- WHAT THE TASK REQUIRES: Rewrite all of the data below with "Budget Range" replaced by "Price Range" and everything else left unchanged. Omit the pictures from your version.

- STORED DATA:
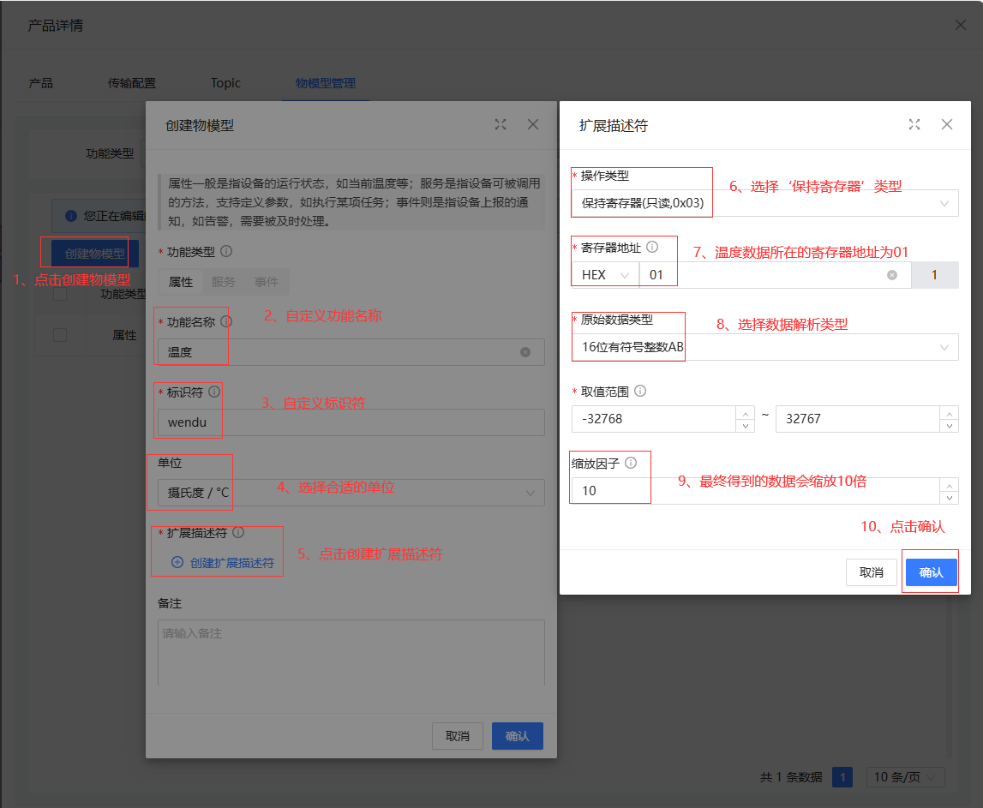The width and height of the screenshot is (983, 808).
Task: Select the 事件 function type option
Action: click(x=266, y=282)
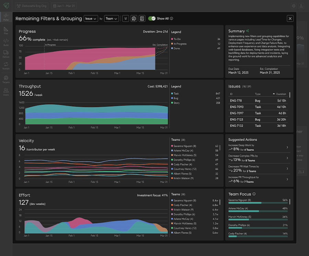Go to Deliver section in sidebar
The height and width of the screenshot is (256, 309).
6,54
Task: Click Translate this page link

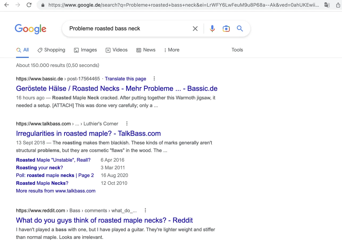Action: pyautogui.click(x=125, y=79)
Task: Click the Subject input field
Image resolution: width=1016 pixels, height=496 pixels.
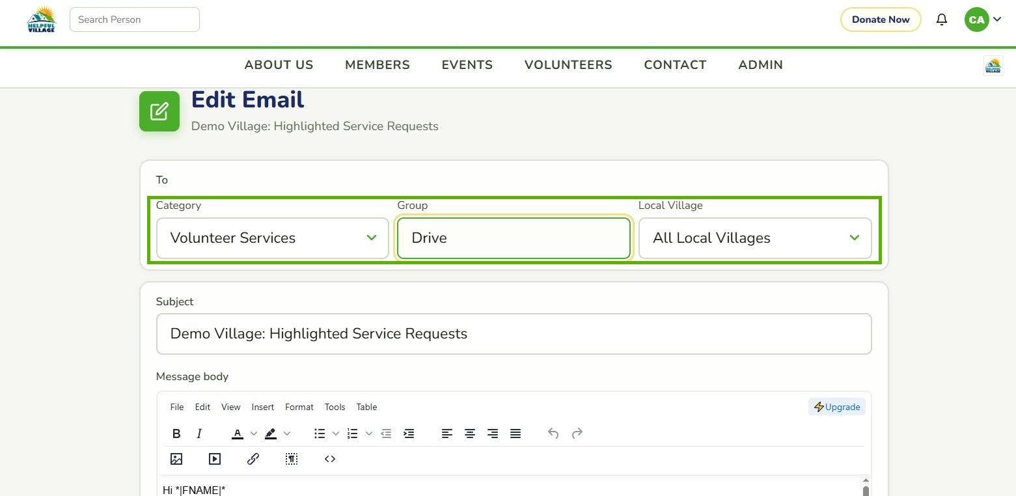Action: (514, 334)

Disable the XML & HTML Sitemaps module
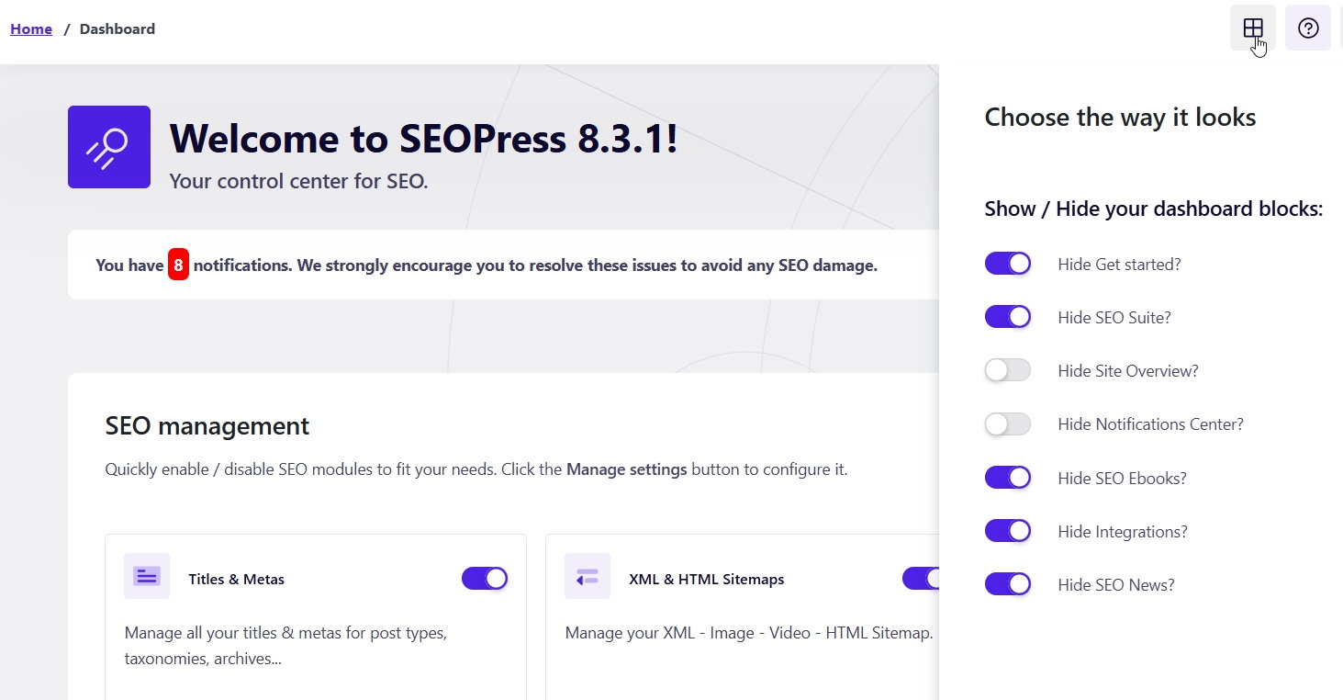pos(921,579)
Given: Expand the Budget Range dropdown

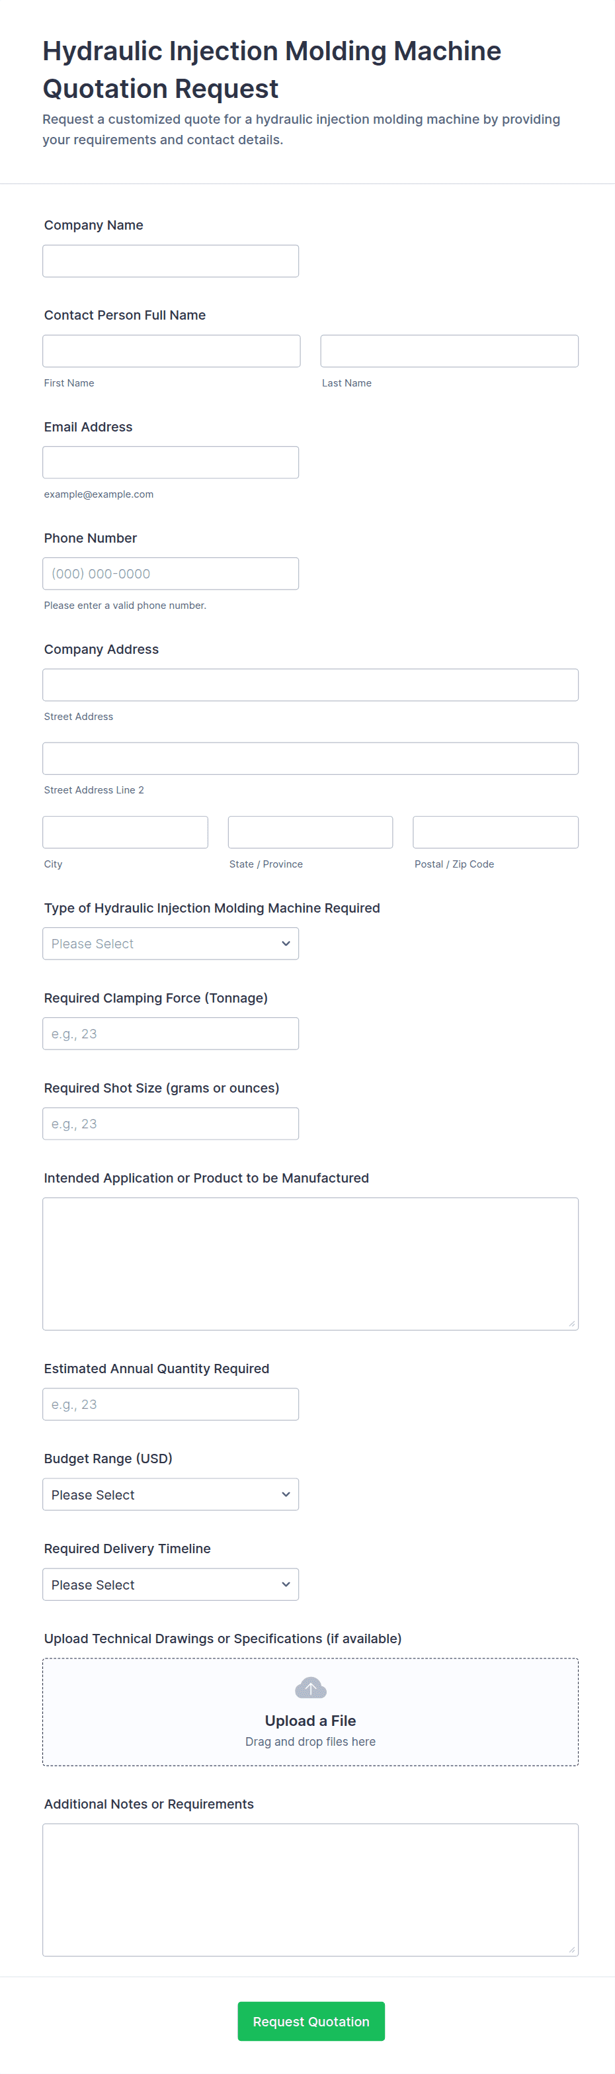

- COMPLETE RESPONSE:
The width and height of the screenshot is (983, 808).
Task: Select the 事件 function type option
Action: click(x=266, y=282)
Go to Deliver section in sidebar
The height and width of the screenshot is (256, 309).
6,54
Task: Click Translate this page link

Action: pyautogui.click(x=125, y=79)
Task: Click the Subject input field
Image resolution: width=1016 pixels, height=496 pixels.
Action: (514, 334)

Disable the XML & HTML Sitemaps module
pos(921,579)
Given: Expand the Price Range dropdown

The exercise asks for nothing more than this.